La Fiat investe nel settore assicurativo ed immobiliare in coincidenza con le Olimpiadi invernali che si terranno a Torino nel 2006, mettendo a disposizione alcune sue aree in città per la costruzione di villaggi olimpici.
Inoltre la Fiat sostiene fortemente l’alta velocità ferroviaria, sia di passeggeri sia di merci, sostegno che sembrerebbe in contraddizione (ma così non è) con il trasporto su gomma. Si tratta di milioni e milioni di euro pubblici che lo Stato, la Comunità Europea, gli Enti locali spenderanno nei prossimi anni e che il Gruppo Fiat si accaparrerà, a scapito della devastazione di territori e contro la volontà di intere popolazioni, e, allo stesso tempo, nuove aziende e nuovi cantieri ammortizzeranno le dismissioni produttive e i licenziamenti.
Terzo, i 24.000 nuovi posti di lavoro trovano una collocazione nella riorganizzazione produttiva e indicano una tendenza, almeno in Piemonte, a ridurre ulteriormente nei prossimi anni la disoccupazione. Dunque il lavoro dipendente è destinato ad aumentare, quello che probabilmente ci troveremo a dover affrontare nel futuro, (in par
te è già così), è la condizione di lavoro: cresce la precarietà, la flessibilità, la dispersione sul territorio dei luoghi di lavoro.
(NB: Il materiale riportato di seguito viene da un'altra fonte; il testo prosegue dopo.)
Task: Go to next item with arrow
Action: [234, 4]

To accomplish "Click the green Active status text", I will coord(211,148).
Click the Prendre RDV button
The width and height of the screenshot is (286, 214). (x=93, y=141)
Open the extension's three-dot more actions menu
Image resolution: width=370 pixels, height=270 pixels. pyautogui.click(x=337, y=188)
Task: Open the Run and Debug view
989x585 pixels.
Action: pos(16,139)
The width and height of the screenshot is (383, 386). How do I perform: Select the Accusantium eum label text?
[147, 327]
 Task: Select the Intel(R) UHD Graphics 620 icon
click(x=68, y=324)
Il nuovo proletariato oggi si estende alla vecchia e nuova classe operaia, agli immigrati, ai lavoratori dei cantieri, a quelli dei servizi pubblici, a quelli della scuola, dei trasporti e degli ospedali privatizzati, agli artigiani e lavoratori autonomi a partita IVA. Tutti precari, tutti dispersi e divisi, tutti contro tutti.
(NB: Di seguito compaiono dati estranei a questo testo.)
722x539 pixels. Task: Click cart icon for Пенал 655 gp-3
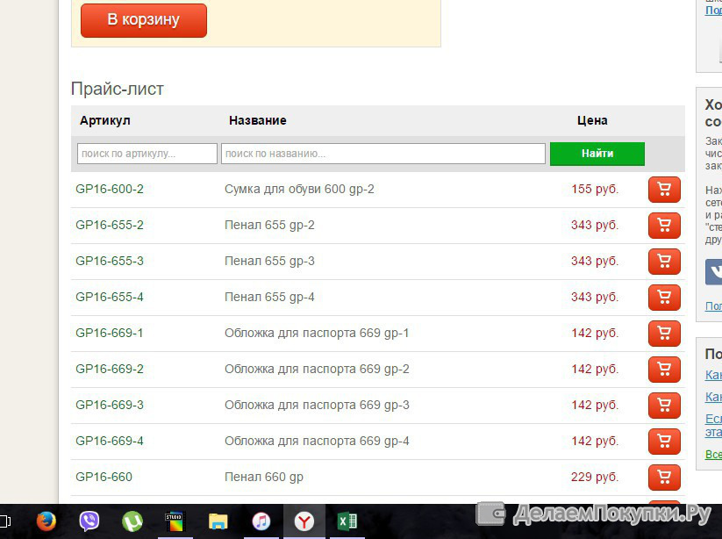[x=664, y=262]
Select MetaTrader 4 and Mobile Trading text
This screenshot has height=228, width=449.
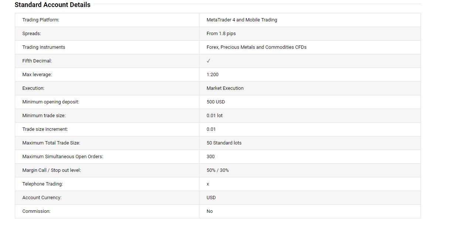click(x=242, y=20)
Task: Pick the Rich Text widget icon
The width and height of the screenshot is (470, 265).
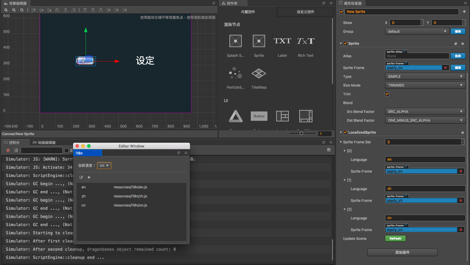Action: pos(305,41)
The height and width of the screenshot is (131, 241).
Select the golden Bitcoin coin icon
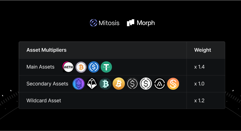[x=119, y=84]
In Piemonte circa l’80% dei nuovi contratti di lavoro sono a termine, cioè i così detti “lavori atipici” sono diventati tipici vale a dire che la forma normale di assunzione; contratti di lavoro a tempo determinato (di tre mesi in tre mesi), l’apprendistato (fino a 26 anni), il contratto di formazione e lavoro (formazione niente, lavoro tanto), lo stage formativo, il lavoro interinale (lavoro in affitto), il CO.CO.CO. contratto di collaborazione coordinata e continuativa (lavori come un dipendente ma ti pagano a fattura).

Sintetizzando il ragionamento fin qui sviluppato, mi pare evidente che il capitale, anche se globalizzato, mantiene fortemente la sua caratteristica nazionale, e necessisita del controllo sullo stato. Tutto questo via vai di aziende, di vendite di cessioni, di nuove aziende, di holding e di outsourcing, assomigliano al gioco di un prestigiatore che fa vedere una mano per nascondere l’altra che fa il trucco. Agnelli mantiene saldo il controllo sia dell’azienda sia del territorio, anzi scarica sullo stato e sulla collettività i costi della riorganizzazione produttiva.
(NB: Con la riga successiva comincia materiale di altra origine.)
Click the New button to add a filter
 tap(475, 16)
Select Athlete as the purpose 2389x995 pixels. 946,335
Cosa c’è di nuovo? Nulla, il compagno Gianni Alasia, deputato e assessore al lavoro della Regione Piemonte negli anni ’80, tempo fa ha scritto molto sui finanziamenti pubblici che i vari governi democristiani e socialisti hanno elargito alla Fiat. Oggi potremmo descrivere molte ricerce e inchieste sull’utilizzo delle risorse pubbliche, da parte della Fiat e del capitalismo italiano, per garantirsi il sostegno contro la concorrenza globale degli altri monopoli capitalistici a loro volta sostenuti da altri stati.
Dopo anni di concertazione, di deriva, di sconfitte, arrivano i primi segnali di risveglio di una coscienza antagonista al neoliberismo. Il movimento no global, con la richiesta di un altro mondo, il nuovo movimento operaio con gli scioperi che riaprono la lotta per il salario e per nuove condizioni di lavoro, possono essere l’inizio di una nuova stagione.
Il compito che il Partito deve darsi è quello di legare insieme le due richieste perché sono inscindibili: un nuovo mondo comincia dal diritto al lavoro, da un giusto salario, dalle garanzie e dalla sicurezza del posto di lavoro.
Il Partito, in una fase come questa, più che il sindacato può favorire la saldatura tra i vari soggetti non più aggregati in un unico luogo e da una unica condizione di lavoro com’era la grande fabbrica (che in parte c’è ancora), oggi invece dispersi nella rete della produzione e del mercato globalizzato, lo spezzatino dei contratti di lavoro, la flessibilità e la messa in discussione dei diritti sociali.
Il compito di un Partito Comunista moderno e di massa è quello svelare il gioco dell’avversario di classe, di impedire la divisione del proletariato, di riunificate tutti i lavoratori tipici e atipici su obiettivi comuni.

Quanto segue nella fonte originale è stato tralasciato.